Ihwal roti sebetulnya sederhana. Karena seorang PNS dan
setiap bulan harus mengambil gaji ke kota, maka bapak kerap membawa oleh-oleh. Dan
roti kopyor adalah makanan yang masuk lewat mulut lalu turun ke perut, rasanya
yang manis naik ke kepala, mengendap jadi ingatan yang tak hendak lindap. Roti murah
meriah itu serupa Pokemon bagi sebagian anak: teman masa kecil yang terlalu
menarik untuk dilupakan.
Horor kadang-kadang datang pasca pembagian rapot. Bapak mengecek
satu-persatu perkembangan prestasi akademik anak-anaknya. Kalau nilai saja
jatuh, ia selalu bertanya dengan nada agak tinggi, “Kenapa nilai ini jelek?” Saya
jelaskan penyebabnya, bahwa saya belakangan memang agak malas belajar dan
terlampau rajin bermain. “Euh, tong ulin wae atuh!” Saya tujuh bersaudara, dan
semuanya pernah mengecap pendidikan di luar kota. Kepercayaan diberikan
sebesar-besarnya. Pada peringatan “tong ulin wae atuh” saya menangkap
kapercayaan bapak yang sedikit turun, tak sepenuhnya lagi. Horor yang mungkin
bagi oranglain tidak menakutkan. Kepercayaan adalah segelas air putih yang kita
teguk ketika bangun tidur, tanpa menduga-duga apakah air tersebut dikencingi
tikus atau ada pelet nyasar dari dukun hitam antah-berantah.
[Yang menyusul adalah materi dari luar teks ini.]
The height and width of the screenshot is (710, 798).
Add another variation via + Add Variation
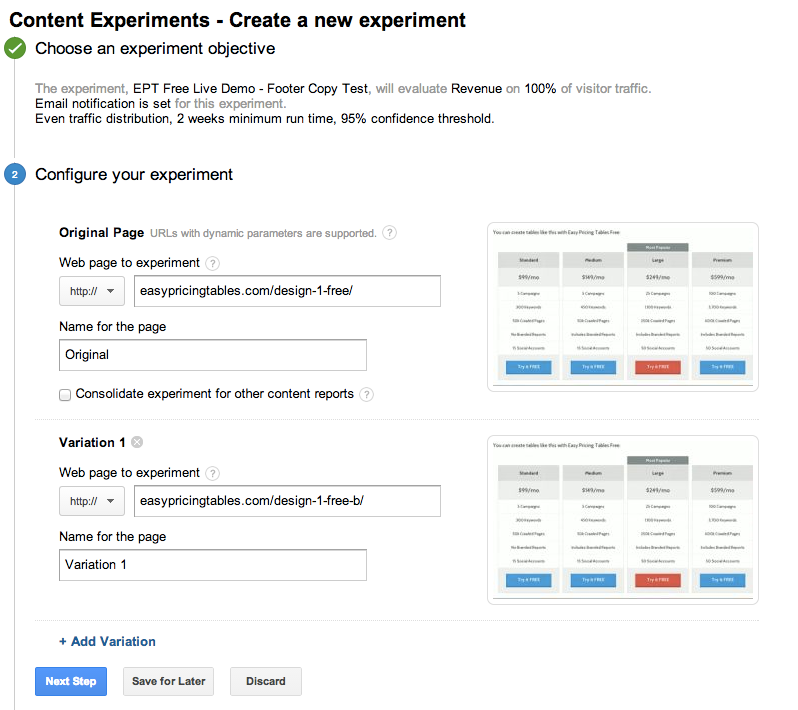pos(107,641)
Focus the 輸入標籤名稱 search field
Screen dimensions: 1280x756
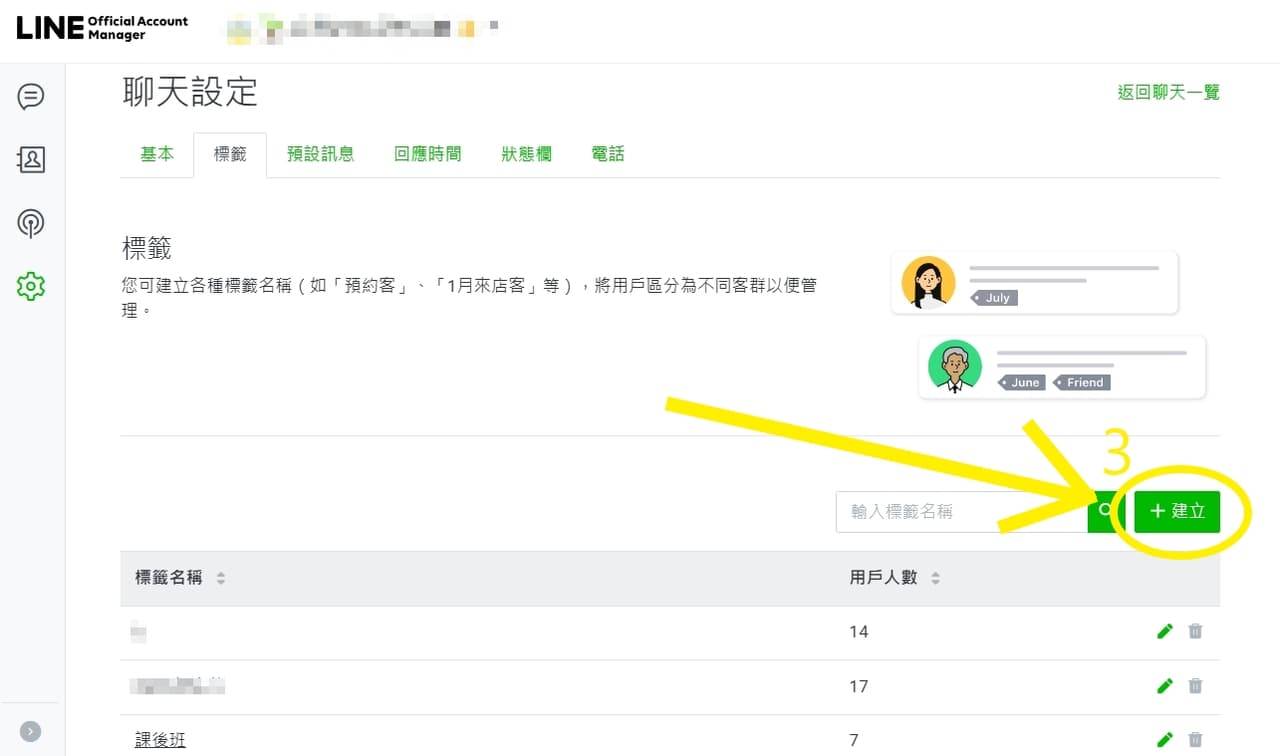click(x=962, y=511)
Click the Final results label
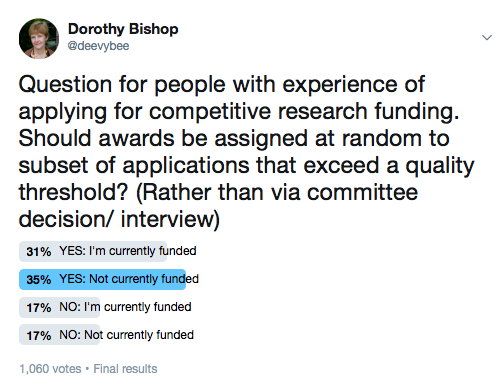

Kalau anak-anaknya mau berumahtangga, mereka tinggal datang
ke bapak beserta calonnya, lalu bilang, “Bapak, saya hendak menikah. Ini pilihan
saya.” Lalu bapak akan berkata, “Baiklah. Bapak restui, tapi kamu sendiri yang
memikul tanggungjawab pilihanmu.” Maka berlangsunglah pernikahan itu. Saya dan
adik yang bungsu tidak akan melalui kebiasaan tersebut: bapak sudah tidak ada.